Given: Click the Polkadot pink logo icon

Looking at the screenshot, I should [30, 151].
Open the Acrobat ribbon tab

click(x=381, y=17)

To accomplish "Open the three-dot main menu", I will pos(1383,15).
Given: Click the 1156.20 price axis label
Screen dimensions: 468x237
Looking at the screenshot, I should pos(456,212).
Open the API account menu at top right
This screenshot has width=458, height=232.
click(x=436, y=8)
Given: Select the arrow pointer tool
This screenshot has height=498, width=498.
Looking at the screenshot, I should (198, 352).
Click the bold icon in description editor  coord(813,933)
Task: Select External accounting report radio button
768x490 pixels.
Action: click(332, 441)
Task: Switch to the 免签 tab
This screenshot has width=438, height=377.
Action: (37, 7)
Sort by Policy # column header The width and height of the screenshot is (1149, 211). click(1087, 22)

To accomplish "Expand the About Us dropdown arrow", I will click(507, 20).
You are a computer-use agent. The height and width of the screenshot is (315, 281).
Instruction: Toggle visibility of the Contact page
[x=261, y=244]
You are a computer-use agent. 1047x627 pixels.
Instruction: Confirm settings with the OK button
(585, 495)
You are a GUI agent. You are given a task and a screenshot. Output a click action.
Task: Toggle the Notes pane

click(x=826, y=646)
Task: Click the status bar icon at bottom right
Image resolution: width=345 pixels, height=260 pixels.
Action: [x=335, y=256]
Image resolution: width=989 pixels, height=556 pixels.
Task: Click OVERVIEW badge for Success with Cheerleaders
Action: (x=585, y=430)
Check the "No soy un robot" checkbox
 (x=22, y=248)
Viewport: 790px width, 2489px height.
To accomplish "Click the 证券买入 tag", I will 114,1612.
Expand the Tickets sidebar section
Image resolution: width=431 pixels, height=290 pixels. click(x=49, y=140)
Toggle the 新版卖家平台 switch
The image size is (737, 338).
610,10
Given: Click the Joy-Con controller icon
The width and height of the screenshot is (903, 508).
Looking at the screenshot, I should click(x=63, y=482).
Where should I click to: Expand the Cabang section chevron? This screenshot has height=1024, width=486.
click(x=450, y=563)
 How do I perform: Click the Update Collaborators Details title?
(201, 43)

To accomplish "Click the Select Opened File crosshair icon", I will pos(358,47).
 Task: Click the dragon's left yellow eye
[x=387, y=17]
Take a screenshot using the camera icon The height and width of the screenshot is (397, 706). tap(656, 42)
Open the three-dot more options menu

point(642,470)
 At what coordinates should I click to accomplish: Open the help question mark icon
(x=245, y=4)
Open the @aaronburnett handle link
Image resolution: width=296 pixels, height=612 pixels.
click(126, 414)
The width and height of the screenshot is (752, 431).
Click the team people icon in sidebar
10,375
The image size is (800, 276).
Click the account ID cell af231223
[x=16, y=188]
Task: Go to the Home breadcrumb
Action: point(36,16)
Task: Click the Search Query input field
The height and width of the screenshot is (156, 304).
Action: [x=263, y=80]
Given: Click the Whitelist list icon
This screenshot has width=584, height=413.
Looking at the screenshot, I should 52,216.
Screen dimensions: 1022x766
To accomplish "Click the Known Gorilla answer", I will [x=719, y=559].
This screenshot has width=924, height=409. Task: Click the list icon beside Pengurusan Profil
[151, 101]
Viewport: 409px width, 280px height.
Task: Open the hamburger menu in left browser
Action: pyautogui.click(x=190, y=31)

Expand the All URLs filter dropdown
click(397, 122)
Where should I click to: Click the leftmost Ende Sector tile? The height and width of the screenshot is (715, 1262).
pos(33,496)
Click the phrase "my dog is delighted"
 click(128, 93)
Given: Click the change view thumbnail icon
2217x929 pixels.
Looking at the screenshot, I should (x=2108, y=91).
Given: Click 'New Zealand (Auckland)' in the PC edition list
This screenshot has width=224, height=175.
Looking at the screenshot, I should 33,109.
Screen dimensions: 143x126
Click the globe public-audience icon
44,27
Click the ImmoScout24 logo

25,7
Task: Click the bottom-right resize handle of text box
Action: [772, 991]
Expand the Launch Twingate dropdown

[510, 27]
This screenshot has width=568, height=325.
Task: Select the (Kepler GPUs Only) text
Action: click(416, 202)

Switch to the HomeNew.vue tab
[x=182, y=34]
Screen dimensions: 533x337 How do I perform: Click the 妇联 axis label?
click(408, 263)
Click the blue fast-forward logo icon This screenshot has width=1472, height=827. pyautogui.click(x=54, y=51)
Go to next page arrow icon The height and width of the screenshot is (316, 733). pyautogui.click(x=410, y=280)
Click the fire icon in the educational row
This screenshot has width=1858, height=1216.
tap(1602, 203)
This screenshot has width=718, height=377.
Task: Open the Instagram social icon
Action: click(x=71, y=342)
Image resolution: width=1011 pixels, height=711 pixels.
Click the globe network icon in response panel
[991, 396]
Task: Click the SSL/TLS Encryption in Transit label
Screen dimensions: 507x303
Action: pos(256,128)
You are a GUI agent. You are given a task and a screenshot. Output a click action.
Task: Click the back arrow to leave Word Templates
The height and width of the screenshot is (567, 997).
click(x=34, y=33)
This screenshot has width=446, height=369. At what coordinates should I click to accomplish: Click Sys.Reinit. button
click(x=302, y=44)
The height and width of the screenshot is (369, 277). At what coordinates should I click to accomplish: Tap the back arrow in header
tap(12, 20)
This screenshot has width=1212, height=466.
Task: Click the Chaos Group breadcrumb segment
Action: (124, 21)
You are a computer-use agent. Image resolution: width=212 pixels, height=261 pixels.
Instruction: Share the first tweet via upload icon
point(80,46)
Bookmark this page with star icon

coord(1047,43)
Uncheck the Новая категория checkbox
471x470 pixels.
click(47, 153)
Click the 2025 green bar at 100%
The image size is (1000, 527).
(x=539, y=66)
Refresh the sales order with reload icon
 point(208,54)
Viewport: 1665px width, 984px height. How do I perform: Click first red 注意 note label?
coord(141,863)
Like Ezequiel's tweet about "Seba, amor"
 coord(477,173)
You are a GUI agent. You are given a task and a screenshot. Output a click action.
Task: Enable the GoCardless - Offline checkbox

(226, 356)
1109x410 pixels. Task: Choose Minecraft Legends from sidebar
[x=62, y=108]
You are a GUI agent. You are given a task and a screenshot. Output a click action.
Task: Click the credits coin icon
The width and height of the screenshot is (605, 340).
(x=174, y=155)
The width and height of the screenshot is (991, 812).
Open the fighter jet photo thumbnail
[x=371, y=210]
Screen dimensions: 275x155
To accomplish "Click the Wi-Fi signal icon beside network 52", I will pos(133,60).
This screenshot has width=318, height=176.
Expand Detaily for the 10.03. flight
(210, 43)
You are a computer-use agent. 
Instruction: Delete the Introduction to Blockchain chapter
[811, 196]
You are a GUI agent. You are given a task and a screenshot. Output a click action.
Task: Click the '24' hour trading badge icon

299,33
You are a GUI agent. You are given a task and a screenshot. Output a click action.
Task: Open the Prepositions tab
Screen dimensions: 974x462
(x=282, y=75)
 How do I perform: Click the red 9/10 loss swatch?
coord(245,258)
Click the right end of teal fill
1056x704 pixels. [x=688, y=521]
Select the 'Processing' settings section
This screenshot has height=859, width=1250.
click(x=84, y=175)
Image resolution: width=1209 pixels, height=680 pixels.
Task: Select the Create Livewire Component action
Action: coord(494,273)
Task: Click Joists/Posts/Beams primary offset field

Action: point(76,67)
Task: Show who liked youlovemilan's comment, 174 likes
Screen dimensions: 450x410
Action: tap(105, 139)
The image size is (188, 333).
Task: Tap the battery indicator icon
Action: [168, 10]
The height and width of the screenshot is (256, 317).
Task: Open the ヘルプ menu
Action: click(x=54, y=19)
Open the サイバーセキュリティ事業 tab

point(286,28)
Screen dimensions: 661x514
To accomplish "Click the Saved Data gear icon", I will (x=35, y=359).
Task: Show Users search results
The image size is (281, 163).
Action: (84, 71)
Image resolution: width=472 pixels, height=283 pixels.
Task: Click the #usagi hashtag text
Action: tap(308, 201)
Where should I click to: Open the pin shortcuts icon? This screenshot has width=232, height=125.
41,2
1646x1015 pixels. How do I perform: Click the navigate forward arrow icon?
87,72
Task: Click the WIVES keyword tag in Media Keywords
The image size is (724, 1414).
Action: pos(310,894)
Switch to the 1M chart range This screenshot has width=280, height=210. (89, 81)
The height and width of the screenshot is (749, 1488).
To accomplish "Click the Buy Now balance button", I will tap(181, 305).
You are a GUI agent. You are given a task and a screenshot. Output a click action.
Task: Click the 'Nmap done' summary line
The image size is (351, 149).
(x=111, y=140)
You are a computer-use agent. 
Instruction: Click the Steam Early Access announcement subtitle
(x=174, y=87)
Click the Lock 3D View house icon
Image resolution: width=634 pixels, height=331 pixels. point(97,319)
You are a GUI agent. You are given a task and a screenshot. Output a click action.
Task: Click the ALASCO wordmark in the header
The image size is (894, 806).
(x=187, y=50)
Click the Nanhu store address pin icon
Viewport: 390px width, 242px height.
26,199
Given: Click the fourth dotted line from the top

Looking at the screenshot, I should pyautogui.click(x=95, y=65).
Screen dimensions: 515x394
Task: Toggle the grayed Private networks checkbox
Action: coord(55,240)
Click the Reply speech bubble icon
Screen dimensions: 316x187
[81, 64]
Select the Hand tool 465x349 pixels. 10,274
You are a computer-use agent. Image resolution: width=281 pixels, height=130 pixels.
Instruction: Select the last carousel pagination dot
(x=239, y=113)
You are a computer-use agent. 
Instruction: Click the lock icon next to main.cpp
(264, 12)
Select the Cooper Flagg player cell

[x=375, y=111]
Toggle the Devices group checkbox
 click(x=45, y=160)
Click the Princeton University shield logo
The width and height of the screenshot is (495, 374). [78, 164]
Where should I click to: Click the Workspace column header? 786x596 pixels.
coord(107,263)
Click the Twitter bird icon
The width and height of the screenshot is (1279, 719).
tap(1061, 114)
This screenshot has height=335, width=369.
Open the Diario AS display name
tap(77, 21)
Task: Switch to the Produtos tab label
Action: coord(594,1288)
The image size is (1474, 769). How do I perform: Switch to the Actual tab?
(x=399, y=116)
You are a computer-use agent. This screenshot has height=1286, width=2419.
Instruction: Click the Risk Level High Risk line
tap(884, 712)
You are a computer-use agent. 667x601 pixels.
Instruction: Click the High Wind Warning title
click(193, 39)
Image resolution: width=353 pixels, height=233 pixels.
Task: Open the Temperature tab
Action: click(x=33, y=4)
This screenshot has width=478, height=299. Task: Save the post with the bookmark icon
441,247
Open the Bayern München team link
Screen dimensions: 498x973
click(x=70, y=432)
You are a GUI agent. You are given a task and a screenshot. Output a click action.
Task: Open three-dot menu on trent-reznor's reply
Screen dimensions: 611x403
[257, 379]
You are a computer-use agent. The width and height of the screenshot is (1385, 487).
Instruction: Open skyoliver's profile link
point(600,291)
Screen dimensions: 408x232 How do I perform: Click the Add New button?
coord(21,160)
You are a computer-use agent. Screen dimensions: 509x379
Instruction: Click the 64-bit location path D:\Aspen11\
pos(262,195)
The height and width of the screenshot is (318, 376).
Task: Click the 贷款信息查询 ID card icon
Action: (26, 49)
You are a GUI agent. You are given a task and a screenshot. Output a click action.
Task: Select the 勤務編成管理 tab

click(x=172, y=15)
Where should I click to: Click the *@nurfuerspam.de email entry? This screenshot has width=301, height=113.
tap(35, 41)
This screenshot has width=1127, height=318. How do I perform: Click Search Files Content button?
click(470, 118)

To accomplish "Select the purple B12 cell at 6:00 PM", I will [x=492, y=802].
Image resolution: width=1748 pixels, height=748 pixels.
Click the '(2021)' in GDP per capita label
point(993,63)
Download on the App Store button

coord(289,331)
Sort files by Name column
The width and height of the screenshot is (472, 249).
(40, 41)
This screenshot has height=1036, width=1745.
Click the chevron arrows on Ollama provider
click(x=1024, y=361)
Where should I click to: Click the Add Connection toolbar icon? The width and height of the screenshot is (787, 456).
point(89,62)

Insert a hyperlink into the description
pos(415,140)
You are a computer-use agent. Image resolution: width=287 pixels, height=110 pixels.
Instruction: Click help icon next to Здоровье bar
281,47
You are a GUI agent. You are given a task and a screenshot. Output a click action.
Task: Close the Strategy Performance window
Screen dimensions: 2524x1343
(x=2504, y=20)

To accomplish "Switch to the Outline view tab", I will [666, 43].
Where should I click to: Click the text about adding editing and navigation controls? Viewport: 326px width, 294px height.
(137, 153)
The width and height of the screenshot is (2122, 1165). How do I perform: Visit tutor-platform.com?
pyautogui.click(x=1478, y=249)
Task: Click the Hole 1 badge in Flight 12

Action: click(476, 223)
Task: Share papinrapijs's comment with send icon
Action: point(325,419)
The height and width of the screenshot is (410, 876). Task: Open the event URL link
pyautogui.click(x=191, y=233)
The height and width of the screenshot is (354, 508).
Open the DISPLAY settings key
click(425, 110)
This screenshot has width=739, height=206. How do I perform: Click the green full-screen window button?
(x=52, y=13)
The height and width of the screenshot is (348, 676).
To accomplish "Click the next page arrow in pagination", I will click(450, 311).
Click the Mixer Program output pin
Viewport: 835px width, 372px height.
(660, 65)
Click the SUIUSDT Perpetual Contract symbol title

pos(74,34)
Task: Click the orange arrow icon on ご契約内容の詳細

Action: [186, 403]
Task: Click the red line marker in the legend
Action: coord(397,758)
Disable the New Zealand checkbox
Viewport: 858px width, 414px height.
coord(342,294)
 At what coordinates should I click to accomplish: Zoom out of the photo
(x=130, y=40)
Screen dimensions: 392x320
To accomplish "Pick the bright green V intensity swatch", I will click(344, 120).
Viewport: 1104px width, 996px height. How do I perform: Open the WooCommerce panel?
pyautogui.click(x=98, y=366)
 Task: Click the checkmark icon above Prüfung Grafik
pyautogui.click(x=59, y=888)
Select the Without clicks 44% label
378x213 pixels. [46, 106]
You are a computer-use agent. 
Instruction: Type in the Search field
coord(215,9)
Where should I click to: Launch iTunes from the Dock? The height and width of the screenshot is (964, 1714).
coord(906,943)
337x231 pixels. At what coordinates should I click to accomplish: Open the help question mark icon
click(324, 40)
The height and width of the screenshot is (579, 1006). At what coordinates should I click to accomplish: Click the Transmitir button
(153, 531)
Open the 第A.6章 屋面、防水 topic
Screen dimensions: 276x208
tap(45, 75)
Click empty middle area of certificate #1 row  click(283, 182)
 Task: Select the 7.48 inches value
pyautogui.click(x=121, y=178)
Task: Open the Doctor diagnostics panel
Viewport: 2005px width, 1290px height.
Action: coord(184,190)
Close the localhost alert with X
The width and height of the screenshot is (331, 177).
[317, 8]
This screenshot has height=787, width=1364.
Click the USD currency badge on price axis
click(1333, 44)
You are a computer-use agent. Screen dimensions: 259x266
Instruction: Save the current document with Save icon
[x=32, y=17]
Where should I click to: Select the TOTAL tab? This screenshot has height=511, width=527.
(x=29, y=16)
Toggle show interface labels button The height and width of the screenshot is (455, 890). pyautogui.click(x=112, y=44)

◆ ◆ ◆ ◆ ◆

Problem description:
Copy out the part of the listing from the line with "You are a computer-use agent. 1047x627" to the line with "click(x=826, y=646)", both lines included, with every character unchanged.

Written response:
You are a computer-use agent. 1047x627 pixels.
Instruction: Confirm settings with the OK button
(585, 495)
You are a GUI agent. You are given a task and a screenshot. Output a click action.
Task: Toggle the Notes pane

click(x=826, y=646)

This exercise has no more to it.